- [Task directions]: Only the lines from the one containing "Where should I click to: Open the" through the one containing "You are a computer-use agent. 960x748 pixels." should be printed, exactly as they appear below, with both ends included.

- [Data records]:
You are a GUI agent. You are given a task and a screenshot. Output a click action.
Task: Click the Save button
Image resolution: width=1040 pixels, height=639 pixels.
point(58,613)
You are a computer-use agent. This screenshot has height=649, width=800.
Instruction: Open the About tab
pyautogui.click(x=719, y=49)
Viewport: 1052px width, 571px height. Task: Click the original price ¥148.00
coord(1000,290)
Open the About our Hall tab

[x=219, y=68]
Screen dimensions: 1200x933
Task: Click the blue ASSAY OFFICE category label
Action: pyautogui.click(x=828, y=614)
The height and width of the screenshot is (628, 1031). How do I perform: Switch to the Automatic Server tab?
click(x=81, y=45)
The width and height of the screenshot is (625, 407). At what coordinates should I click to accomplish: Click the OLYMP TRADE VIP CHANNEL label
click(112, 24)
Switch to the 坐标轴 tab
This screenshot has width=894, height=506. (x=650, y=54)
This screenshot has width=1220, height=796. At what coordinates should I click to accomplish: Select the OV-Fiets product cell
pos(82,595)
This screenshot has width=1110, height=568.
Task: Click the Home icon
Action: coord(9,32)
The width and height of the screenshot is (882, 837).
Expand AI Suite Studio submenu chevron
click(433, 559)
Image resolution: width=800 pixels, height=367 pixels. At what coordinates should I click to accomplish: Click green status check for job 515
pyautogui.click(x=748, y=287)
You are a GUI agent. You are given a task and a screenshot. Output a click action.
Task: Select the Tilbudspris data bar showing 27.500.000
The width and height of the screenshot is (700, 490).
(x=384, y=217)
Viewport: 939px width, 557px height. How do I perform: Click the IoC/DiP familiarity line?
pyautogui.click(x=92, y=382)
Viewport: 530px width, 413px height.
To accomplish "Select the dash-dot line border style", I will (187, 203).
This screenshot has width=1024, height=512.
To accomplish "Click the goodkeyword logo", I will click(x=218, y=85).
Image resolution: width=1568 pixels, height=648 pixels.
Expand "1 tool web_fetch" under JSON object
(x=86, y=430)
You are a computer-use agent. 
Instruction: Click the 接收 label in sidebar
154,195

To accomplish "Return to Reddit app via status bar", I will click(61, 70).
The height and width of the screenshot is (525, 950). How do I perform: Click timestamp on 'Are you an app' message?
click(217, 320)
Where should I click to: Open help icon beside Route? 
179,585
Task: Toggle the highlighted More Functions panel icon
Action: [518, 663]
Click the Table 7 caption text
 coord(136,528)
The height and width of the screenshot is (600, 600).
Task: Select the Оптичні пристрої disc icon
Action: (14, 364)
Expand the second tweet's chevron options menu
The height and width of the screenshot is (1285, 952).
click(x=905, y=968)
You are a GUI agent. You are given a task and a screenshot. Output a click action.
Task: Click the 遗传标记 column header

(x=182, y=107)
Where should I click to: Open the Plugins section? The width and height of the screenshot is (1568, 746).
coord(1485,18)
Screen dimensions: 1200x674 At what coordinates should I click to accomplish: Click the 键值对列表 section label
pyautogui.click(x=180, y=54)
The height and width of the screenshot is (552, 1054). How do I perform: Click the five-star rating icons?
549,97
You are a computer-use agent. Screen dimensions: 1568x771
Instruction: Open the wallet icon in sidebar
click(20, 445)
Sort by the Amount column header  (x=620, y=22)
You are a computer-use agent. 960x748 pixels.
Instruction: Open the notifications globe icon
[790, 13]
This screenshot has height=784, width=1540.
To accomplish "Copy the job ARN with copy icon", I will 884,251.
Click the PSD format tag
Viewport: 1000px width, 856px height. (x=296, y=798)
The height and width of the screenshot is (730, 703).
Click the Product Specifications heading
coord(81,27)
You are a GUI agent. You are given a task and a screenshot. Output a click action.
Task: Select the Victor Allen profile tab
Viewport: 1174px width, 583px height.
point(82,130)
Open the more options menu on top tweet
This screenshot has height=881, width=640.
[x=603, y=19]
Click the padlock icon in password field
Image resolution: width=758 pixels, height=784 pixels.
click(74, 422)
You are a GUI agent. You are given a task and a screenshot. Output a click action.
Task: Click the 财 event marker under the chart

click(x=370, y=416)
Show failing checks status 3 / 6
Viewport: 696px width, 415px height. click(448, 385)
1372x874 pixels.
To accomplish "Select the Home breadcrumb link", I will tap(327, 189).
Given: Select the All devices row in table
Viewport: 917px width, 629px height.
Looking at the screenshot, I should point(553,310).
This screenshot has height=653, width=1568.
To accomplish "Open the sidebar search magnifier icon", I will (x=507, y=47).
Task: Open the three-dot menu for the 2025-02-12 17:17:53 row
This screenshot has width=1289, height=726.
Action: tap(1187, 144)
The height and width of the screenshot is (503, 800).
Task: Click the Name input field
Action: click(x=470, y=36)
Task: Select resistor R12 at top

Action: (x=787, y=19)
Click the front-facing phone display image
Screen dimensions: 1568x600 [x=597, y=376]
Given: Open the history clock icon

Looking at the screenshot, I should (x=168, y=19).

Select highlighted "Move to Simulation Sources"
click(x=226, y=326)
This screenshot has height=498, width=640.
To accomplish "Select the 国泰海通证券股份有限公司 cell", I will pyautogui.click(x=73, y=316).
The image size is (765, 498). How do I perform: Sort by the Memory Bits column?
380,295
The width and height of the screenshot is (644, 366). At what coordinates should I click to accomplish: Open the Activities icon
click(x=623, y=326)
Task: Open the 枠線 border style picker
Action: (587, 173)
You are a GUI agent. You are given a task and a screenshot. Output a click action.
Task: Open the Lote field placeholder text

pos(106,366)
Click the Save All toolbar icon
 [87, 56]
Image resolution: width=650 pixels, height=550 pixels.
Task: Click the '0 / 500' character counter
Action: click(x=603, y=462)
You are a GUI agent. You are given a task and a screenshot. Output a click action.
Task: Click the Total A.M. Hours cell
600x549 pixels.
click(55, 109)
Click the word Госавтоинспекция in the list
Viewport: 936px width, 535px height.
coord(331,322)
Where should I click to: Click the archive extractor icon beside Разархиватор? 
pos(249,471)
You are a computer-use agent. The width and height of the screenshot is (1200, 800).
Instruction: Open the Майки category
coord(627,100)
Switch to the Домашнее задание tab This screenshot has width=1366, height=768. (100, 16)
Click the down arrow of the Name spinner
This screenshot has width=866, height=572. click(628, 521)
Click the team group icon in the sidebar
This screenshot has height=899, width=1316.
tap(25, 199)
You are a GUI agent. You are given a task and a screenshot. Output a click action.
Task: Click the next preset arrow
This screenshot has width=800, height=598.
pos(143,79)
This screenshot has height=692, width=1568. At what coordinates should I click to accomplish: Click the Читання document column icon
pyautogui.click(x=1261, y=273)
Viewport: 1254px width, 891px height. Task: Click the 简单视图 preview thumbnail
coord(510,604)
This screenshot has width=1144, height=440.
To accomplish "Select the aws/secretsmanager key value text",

- [Output below]:
Where should I click to: Open the Plugins section? The width and height of the screenshot is (1568, 746).
coord(1485,18)
Screen dimensions: 1200x674 At what coordinates should I click to accomplish: Click the 键值对列表 section label
pyautogui.click(x=180, y=54)
The height and width of the screenshot is (552, 1054). How do I perform: Click the five-star rating icons?
549,97
You are a computer-use agent. Screen dimensions: 1568x771
Instruction: Open the wallet icon in sidebar
click(20, 445)
Sort by the Amount column header  (x=620, y=22)
You are a computer-use agent. 960x748 pixels.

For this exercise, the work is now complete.